Depuis la « Confluence des deux mers », j’ai averti de la menace constituée par la Chine, ce qui a porté ses fruits. Le Royaume-Uni, la France et l’Allemagne eux-mêmes ont envoyé des navires dans l’Indo-Pacifique. Il n’est pas exagéré d’affirmer que le concept d’un Indo-Pacifique libre et ouvert a constitué un tournant essentiel dans la politique mondiale de sécurité.

Aider Taïwan?

Taïwan, précisément, est située dans l’Indo-Pacifique. Mais le renforcement des tensions avec la Chine est lié à la situation d’un pays que la moitié du monde sépare de ses côtes, l’Ukraine.

Le conflit russo-ukrainien présente plusieurs points communs avec les tensions entre la Chine et Taïwan. Tout d’abord, la Russie et la Chine sont des puissances nucléaires et des membres permanents du Conseil de sécurité des Nations unies. Deuxièmement, ni l’Ukraine ni Taïwan n’ont d’alliés militaires. Mais il existe une différence essentielle entre l’Ukraine et Taïwan : l’Ukraine jouit d’une reconnaissance internationale comme État indépendant et est membre de l’ONU. C’est pourquoi l’invasion de l’Ukraine a été condamnée dans le monde entier comme une violation du droit international.

Taïwan, quant à elle, n’est pas membre de l’ONU et peu de pays la reconnaissent comme État souverain. Si la Chine lance une action militaire contre Taïwan, ses dirigeants la justifieront en affirmant que Taïwan fait partie du territoire national, qu’il s’agit d’une question interne et qu’ils entendent préserver l’intégrité territoriale chinoise.

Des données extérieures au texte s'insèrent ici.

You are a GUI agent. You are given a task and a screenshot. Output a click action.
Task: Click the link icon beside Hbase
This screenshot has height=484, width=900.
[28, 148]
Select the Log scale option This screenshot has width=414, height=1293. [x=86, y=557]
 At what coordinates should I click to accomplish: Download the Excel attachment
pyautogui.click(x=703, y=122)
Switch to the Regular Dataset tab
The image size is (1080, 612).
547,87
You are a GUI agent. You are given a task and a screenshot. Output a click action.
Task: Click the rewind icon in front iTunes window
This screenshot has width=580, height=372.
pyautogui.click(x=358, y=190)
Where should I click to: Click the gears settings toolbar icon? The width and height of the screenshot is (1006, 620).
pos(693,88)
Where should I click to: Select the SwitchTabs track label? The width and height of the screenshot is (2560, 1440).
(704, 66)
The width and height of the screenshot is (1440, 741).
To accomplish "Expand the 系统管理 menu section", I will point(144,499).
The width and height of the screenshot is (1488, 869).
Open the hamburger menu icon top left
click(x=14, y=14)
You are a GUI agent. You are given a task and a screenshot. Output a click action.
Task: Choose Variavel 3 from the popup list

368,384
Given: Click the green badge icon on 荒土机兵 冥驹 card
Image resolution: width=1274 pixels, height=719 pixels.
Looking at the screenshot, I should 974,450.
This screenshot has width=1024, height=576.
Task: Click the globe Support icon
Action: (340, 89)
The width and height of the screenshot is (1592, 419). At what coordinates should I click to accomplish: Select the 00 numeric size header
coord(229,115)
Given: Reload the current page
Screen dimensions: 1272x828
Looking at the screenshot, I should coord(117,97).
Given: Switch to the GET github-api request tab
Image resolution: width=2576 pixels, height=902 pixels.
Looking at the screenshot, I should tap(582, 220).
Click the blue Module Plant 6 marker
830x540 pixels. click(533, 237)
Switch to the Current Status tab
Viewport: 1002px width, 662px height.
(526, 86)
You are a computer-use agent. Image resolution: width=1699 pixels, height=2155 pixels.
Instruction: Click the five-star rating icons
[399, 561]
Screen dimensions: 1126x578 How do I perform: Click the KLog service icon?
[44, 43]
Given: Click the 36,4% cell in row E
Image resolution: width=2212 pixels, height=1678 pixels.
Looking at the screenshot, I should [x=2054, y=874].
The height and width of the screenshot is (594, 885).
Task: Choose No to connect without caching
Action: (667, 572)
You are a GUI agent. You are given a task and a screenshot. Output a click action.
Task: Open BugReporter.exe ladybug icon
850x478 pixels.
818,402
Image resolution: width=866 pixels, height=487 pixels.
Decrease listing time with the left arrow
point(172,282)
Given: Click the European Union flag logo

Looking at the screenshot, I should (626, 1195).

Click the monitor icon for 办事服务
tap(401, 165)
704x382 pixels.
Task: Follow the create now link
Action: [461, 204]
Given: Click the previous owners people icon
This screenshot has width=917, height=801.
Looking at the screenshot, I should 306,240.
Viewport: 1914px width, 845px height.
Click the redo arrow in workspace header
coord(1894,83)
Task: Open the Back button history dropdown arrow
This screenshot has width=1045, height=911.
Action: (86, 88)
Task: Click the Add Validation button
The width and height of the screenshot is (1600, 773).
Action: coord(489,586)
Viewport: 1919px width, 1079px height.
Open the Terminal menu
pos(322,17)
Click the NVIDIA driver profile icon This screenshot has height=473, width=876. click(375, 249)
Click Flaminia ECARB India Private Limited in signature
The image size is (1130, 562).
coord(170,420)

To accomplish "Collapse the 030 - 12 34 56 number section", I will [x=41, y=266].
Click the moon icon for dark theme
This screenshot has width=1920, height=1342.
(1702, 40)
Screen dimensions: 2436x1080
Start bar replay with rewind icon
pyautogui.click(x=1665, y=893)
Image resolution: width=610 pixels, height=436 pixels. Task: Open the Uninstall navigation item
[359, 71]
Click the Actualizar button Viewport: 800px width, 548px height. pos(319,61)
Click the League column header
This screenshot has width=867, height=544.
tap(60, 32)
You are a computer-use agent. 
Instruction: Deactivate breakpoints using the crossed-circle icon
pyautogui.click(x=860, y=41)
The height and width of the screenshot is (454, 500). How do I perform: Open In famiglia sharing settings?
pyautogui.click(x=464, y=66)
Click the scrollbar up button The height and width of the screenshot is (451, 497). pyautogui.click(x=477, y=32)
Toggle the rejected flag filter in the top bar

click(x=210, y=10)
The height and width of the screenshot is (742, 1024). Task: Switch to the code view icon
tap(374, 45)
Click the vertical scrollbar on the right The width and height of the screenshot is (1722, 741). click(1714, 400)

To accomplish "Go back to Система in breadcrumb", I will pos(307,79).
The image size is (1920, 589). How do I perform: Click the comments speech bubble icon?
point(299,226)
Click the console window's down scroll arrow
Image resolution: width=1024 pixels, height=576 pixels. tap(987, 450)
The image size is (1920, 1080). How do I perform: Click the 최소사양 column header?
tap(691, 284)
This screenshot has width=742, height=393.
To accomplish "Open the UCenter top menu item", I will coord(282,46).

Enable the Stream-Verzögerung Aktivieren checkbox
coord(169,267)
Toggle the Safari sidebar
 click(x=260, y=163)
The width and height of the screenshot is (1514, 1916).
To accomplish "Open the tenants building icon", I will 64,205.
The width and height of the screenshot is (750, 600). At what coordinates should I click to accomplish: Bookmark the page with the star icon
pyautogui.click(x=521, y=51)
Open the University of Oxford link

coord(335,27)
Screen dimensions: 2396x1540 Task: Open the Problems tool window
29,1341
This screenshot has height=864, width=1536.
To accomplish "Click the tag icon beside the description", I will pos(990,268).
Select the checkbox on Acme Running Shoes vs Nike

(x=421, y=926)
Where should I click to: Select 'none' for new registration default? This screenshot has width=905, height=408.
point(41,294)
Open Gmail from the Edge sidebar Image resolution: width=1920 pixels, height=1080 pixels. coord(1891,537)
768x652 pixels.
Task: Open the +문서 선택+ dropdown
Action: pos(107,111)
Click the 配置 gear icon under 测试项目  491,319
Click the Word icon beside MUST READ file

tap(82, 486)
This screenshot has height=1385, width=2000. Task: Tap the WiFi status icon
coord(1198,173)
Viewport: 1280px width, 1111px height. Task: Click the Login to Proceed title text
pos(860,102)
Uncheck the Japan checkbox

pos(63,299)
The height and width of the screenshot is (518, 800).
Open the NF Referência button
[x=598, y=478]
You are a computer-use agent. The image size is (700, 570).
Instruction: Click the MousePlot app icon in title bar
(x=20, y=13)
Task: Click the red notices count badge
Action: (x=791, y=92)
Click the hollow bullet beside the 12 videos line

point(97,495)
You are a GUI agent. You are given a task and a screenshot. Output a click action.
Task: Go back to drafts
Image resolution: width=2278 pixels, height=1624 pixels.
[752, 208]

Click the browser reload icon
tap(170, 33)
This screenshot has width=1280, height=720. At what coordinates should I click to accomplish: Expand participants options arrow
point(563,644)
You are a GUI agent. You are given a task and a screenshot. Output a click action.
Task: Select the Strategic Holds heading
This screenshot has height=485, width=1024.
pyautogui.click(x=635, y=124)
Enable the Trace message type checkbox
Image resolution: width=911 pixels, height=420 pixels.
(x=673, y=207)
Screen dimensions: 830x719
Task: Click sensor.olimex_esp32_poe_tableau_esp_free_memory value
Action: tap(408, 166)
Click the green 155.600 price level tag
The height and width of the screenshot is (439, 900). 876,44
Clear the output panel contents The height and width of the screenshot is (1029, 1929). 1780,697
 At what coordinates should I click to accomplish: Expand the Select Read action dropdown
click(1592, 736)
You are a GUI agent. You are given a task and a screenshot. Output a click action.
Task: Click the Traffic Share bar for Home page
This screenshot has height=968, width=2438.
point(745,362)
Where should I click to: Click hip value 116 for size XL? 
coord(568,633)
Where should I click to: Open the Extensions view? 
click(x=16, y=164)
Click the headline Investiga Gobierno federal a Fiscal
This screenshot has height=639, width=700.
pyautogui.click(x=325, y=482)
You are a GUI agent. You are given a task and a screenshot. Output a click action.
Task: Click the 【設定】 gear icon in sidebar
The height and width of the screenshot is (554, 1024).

Reste à voir si, comme ils ont aidé l’Ukraine, les pays du monde s’uniront pour aider Taïwan en appliquant contre la Chine des sanctions économiques.

Biden a clairement fait savoir, lors d’une conférence de presse au Japon, que son administration s’engagerait militairement pour défendre Taïwan. Les États-Unis avaient adopté par le passé une politique d’“ambiguïté stratégique”, qui laissait délibérément dans le flou l’ampleur de leur attachement à la défense de Taïwan. Mais je pense qu’en affirmant clairement leurs intentions, les États-Unis enverraient à la Chine un message fort la dissuadant d’intervenir à Taïwan par la force. En ce sens, je me félicite des remarques de Biden.

Soutenue par son immense puissance économique, la Chine étend son influence dans différentes régions et installe dans le même temps des bases militaires. Si le Japon, les États-Unis, l’Australie et l’Inde ont bâti un cadre extrêmement important pour contrer cette menace, il est également important de renforcer nos liens avec des pays qui partagent nos valeurs, et notamment avec les pays européens.

Le Japon a un grand rôle à jouer. Il doit renforcer ses capacités de défense, consolider son alliance avec les États-Unis et concrétiser la vision d’un Indo-Pacifique libre et ouvert.

Cette tribune est la traduction du “message aux lecteurs de l’édition japonaise”, dernier texte écrit par Shinzō Abe, le 10 juin 2022, avant son assassinat le 8 juillet. On peut en lire la version en anglais dans l’édition japonaise de Indo-Pacific Strategies: Navigating Geopolitics at the Dawn of a New Age.